Date: Wednesday, October 12, 2022
Time: 4:00 PM to 4:45 PM

The Power and Pitfalls of Resilience

What if we didn’t need to be so resilient? Bee Quammie takes a new approach to addressing resilience by outlining the ongoing need to do the work for each other so that there are fewer obstacles to face that require such perseverance.


While it’s meaningful to celebrate the resilience of individuals, we must also push for change in the systems and norms that have made resilience a necessity for many.


For those who face oppression in our society, the burden is not who we are – the burden is living under that oppression. Too often we internalize ideas of deficiency, because of who we are and what we’ve been through, leading to mental health issues and a stunting of societal change.  


With this critical lens on resilience, we can direct this energy outwards and be empowered by our ability to take action to change things for ourselves and the world at large.

 

Bee is smiling. She has an updo and is wearing hoop earrings, a blue and brown floral top with jeans and brown boots. She sits on a stool at an angle.

What can we learn when we really listen to each other? Bee’s presentations centre on the stories that often aren’t told, providing spaces where audiences can learn, be empowered, and find a relatable voice.  In addition to speaking, she’s a writer, award-winning digital content creator, health advocate, and media commentator.


She’s host of kultur’D | The Pop Culture & Diversity Show on Global News Radio am640, and has been blogging for over a decade, including her longest-running personal blog, ‘83 To Infinity.


Bee holds a degree in Health Sciences from the University of Western Ontario and Post-Graduate Certificate studies in Health Promotion from George Brown College.

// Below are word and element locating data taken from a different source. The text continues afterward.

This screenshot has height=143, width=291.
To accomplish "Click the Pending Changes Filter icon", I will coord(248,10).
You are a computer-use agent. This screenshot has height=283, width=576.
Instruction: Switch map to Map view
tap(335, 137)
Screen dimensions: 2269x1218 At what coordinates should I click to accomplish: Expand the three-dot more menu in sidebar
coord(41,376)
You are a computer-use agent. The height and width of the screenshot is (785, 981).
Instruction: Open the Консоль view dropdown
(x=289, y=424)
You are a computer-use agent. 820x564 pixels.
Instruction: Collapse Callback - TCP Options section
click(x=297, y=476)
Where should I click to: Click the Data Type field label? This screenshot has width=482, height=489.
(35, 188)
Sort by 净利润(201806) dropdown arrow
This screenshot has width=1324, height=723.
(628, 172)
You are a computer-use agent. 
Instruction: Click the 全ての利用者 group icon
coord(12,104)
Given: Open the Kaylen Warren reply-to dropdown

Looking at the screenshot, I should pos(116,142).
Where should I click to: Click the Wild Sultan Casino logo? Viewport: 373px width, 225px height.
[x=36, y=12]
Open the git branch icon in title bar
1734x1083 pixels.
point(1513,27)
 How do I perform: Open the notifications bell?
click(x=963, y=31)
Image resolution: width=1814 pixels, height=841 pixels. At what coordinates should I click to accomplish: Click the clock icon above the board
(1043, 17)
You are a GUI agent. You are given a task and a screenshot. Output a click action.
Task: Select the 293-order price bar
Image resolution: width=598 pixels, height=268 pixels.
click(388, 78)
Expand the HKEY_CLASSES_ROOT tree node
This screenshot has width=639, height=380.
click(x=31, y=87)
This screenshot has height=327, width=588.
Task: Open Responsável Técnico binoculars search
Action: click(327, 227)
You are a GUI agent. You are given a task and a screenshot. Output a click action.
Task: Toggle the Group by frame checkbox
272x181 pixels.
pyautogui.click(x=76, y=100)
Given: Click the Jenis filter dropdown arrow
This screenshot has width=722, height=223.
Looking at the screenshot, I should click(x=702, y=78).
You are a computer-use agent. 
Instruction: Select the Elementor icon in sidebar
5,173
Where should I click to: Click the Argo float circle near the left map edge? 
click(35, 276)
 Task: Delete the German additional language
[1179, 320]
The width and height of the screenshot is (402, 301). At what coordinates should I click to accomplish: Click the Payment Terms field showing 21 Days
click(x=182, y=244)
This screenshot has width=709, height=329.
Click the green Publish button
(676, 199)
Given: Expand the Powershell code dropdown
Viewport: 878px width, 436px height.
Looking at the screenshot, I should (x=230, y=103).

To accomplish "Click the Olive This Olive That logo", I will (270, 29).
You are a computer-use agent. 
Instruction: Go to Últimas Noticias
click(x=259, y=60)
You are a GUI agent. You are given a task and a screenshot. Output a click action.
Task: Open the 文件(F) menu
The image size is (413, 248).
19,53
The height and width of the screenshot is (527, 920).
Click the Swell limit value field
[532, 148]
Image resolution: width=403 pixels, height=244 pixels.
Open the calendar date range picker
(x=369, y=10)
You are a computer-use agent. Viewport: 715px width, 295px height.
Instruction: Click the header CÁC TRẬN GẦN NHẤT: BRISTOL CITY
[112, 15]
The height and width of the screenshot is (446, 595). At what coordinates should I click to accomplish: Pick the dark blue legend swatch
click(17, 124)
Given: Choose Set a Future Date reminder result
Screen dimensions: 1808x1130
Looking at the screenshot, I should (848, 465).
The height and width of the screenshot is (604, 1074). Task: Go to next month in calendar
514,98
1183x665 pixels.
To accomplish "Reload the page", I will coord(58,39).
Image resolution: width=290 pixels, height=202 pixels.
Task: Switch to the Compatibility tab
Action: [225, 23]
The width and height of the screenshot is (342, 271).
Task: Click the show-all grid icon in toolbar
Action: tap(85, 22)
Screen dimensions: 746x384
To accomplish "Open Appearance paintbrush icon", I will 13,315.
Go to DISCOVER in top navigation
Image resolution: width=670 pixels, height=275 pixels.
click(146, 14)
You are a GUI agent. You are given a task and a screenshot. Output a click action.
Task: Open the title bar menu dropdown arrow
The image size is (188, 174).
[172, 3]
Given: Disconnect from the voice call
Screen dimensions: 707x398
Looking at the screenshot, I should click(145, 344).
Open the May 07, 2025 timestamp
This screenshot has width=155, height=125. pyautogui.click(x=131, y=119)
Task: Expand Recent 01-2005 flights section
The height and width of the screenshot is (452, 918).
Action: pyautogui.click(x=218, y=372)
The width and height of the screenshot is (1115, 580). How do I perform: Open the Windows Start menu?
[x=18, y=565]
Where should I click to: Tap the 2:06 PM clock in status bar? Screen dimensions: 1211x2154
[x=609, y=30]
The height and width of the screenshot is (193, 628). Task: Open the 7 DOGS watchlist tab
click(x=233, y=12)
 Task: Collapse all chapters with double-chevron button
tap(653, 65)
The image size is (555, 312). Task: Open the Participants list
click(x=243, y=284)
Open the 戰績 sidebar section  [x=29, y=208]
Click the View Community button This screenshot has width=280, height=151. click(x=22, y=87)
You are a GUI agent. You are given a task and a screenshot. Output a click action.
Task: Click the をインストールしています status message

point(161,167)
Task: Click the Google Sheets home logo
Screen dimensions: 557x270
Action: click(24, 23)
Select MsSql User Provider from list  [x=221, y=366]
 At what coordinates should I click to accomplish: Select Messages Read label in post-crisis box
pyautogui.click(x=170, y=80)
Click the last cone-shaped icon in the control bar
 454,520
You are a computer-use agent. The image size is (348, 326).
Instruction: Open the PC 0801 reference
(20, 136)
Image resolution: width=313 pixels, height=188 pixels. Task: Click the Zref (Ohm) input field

Her work in healthcare has focused on mental health research, international health, and brain injury/dementia support and advocacy. Bee has worked with entities like the Alzheimer Society of Ontario, helping to lead provincial discussions in dementia and technology and with program promotion across the province, while also conducting work with the Ontario Provincial Police on awareness of community policing and dementia.